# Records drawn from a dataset
####################

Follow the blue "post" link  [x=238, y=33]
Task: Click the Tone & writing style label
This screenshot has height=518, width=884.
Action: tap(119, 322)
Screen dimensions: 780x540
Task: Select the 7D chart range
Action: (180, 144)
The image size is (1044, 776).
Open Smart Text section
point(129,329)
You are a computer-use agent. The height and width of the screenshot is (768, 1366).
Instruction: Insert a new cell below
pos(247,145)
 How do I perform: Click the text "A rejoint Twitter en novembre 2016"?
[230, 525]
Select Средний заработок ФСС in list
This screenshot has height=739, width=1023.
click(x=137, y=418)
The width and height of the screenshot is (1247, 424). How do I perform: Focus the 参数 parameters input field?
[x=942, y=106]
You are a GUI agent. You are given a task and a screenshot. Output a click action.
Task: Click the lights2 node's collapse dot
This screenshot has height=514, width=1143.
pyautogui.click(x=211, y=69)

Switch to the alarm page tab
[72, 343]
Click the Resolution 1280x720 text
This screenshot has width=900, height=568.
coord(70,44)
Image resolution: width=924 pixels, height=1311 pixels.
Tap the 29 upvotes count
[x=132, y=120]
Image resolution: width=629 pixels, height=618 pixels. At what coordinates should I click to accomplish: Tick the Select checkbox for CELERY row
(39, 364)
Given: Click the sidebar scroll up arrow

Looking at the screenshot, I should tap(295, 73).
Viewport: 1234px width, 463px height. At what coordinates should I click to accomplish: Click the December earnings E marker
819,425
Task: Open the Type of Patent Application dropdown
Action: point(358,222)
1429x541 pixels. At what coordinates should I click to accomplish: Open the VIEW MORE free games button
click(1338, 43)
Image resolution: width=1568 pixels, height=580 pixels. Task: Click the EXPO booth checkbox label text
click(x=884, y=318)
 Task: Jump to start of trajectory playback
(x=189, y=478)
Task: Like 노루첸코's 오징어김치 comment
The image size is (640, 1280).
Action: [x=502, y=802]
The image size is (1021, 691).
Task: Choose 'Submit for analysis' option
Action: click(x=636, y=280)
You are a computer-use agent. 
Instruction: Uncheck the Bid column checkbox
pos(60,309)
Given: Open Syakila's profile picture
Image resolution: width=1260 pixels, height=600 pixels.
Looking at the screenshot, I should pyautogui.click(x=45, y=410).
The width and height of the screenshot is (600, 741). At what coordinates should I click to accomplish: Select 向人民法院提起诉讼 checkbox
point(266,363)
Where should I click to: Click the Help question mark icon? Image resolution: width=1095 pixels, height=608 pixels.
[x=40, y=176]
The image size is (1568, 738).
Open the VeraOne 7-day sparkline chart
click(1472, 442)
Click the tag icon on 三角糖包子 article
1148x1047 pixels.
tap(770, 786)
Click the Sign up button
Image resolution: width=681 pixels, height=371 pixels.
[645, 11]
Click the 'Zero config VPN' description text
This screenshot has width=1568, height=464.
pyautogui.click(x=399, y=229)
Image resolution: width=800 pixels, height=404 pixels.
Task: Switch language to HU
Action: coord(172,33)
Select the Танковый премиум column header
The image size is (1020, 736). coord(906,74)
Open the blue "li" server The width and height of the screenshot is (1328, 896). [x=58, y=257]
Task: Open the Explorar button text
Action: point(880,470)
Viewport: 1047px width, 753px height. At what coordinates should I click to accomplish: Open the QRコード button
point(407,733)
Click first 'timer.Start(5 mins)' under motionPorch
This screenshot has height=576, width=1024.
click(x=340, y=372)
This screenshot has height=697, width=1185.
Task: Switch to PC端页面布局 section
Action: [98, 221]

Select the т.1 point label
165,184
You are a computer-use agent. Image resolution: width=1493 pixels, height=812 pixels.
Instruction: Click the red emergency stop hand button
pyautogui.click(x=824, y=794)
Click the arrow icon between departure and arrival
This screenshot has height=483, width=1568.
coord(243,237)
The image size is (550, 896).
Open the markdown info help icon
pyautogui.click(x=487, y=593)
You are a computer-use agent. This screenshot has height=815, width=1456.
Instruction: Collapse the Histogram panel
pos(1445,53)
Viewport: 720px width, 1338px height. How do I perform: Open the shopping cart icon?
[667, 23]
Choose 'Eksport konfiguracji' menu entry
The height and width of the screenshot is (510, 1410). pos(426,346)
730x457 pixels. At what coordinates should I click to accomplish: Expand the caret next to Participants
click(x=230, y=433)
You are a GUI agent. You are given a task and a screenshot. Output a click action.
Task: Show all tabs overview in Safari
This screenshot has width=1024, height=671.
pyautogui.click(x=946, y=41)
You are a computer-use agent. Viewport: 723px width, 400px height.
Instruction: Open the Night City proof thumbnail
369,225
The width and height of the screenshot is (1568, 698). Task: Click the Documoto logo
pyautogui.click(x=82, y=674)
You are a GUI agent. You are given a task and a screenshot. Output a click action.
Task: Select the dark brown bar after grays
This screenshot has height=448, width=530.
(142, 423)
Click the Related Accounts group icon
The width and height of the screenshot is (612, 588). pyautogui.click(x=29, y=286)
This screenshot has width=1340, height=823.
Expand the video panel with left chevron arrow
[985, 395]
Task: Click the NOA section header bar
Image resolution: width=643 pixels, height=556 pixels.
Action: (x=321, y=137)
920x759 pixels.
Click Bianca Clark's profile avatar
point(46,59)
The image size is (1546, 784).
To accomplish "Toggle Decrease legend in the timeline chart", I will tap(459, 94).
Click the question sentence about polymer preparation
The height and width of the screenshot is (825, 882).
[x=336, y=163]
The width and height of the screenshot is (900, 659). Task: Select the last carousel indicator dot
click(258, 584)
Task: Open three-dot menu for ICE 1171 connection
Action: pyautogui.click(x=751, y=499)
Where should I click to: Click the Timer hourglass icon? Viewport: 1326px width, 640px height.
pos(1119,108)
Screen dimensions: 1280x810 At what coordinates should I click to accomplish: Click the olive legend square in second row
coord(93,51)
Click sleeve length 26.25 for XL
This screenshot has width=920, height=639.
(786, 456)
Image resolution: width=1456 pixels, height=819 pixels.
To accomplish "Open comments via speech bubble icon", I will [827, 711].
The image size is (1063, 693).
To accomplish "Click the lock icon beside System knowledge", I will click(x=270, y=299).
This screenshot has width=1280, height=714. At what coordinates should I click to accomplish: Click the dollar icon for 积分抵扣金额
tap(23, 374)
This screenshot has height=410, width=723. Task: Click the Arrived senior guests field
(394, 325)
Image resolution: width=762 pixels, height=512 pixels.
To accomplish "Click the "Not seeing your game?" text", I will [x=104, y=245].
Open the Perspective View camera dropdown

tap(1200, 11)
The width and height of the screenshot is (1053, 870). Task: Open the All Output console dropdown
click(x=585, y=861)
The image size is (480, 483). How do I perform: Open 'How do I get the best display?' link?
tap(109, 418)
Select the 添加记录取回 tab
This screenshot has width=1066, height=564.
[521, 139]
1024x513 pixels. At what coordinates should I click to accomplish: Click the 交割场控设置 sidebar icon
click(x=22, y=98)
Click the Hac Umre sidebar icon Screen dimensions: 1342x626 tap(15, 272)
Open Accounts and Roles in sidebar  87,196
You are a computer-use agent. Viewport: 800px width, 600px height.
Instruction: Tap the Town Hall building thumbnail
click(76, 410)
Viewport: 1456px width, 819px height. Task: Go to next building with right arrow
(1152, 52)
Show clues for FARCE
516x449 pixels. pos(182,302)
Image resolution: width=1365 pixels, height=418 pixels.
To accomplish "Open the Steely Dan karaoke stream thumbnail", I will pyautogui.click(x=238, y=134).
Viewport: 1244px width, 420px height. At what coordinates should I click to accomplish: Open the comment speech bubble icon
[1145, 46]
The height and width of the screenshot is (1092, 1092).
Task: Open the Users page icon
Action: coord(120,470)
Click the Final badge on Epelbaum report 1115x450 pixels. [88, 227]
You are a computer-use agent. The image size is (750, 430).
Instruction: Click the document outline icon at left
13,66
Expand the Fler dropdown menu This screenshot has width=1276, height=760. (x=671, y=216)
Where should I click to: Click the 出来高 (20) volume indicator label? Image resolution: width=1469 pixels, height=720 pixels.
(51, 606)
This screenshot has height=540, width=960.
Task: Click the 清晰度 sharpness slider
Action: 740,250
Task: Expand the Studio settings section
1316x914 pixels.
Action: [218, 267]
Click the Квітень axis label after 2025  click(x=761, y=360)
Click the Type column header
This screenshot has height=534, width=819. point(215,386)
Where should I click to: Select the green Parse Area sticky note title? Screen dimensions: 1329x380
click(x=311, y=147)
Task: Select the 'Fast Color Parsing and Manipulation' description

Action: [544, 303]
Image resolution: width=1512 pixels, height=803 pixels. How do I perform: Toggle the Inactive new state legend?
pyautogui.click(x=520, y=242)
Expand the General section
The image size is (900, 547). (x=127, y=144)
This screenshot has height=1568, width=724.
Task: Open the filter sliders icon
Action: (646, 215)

####################

# WHAT TO WORK ON
Could you filter the entries above for lines holding the string "agent" and copy them?

# RESULT OF THE EXERCISE
You are a computer-use agent. The height and width of the screenshot is (768, 1366).
You are a GUI agent. You are given a task and a screenshot. Output a click action.
You are a computer-use agent. 
You are a computer-use agent. Image resolution: width=1493 pixels, height=812 pixels.
You are a computer-use agent. This screenshot has height=815, width=1456.
You are a GUI agent. You are given a task and a screenshot. Output a click action.
You are a computer-use agent. Viewport: 723px width, 400px height.
You are a GUI agent. You are given a task and a screenshot. Output a click action.
You are a computer-use agent. Viewport: 800px width, 600px height.
You are a computer-use agent. The image size is (750, 430).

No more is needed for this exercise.